One of the biggest benefits of implementing the Datasynthesis Platform is increased trust in the quality of enterprise data. Increased trust naturally leads to less resources being used on data reconciliation, data validation and encourages more data collaboration and innovation. This in turn means greater efficiency in finding and accessing good data, better decisions taken and increased profitability from new ideas.
In addition to these people and process benefits, data architecture is simplified, and costly point-to-point data tools can incrementally be rationalized in favour of a single set of enterprise-scalable data quality services. The result is a data architecture that is dramatically simpler, less costly and built for whatever your business wants to do next.
The platform uses open-source data technology within a modern, serverless cloud-native design. In case that may be too many hyphenated technology terms for some, lets break that down some more.
The open-source data technology part is what some journalists might refer to as “big data” technologies. Given the original designers, ongoing development contributions and internet-scale usage patterns of technologies such as Apache HBase and Apache Kafka, the Datasynthesis Platform is built using technology components that are proven and reliable.
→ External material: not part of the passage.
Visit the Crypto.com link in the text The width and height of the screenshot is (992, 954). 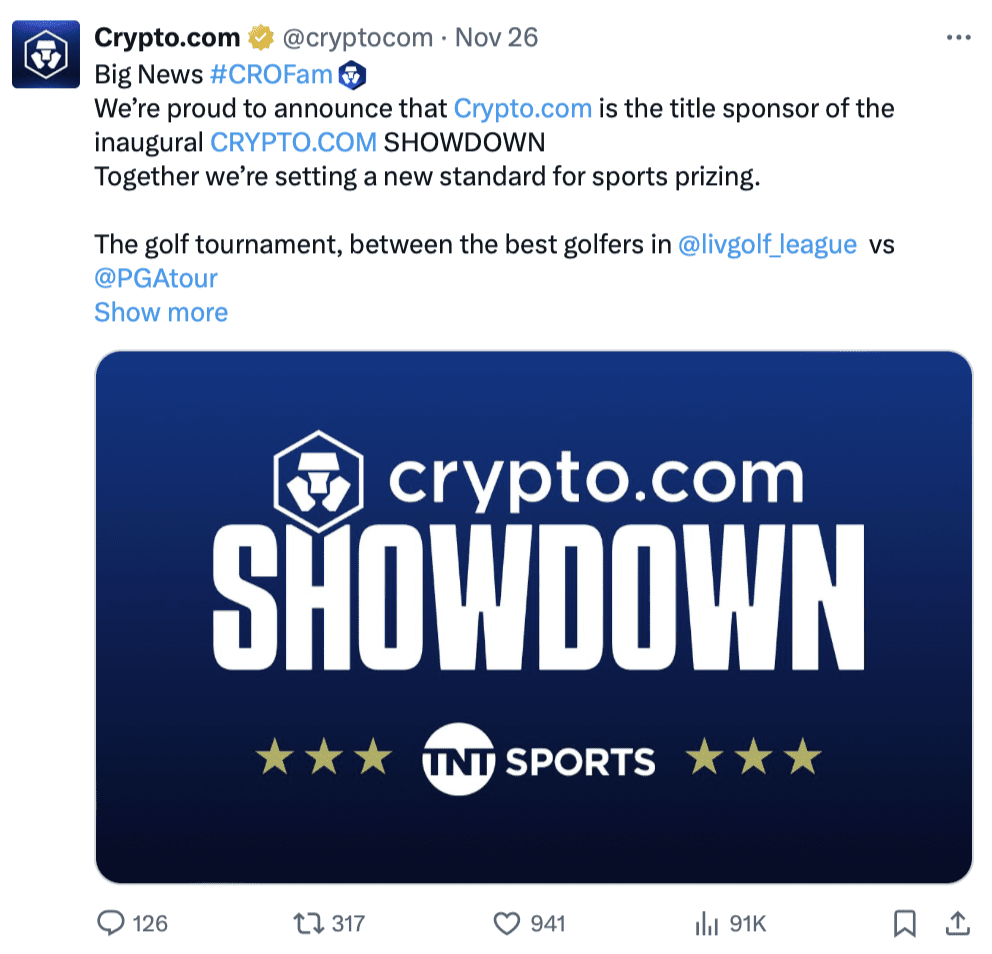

These data technologies are used within our platforms serverless, cloud-native design. A serverless architecture is a way to run and build applications without having to manage infrastructure, and is closely aligned concept of cloud-native design. Many vendors claim that their tools and applications are available as cloud services, but more accurately such vendors should describe their products as “cloud-based” since the underlying architecture has not been changed significantly, and as such are still limited by their on-premise, typically client-server, design. In contrast, a cloud-native design has been built only for the cloud, to take full advantages of its effectively infinite processing and storage capabilities.
Putting the technical descriptions to one side, then in summary all this means that the Datasynthesis Platform automatically scales to perform well regardless of processing needs, storage requirements and the number of simultaneous users. And with scalability removed as a constraint, its possible to deliver services to all users that are more complete in scope, more timely and less complex to use.
The lack of scalability in many legacy systems promotes a defensive approach to data operations. Processes take longer because they are batched into separate sequential jobs rather than run in parallel. Data quality has to be checked after a process has finished, allowing data to enter the data ecosystem and delaying how quickly problems can be fixed. Business users are not allowed to look directly at operational data so as to prevent them from slowing production processes. New departments and data needs mean multiple instances of data management software, increasing software licensing costs and the complexity of reconciling between systems.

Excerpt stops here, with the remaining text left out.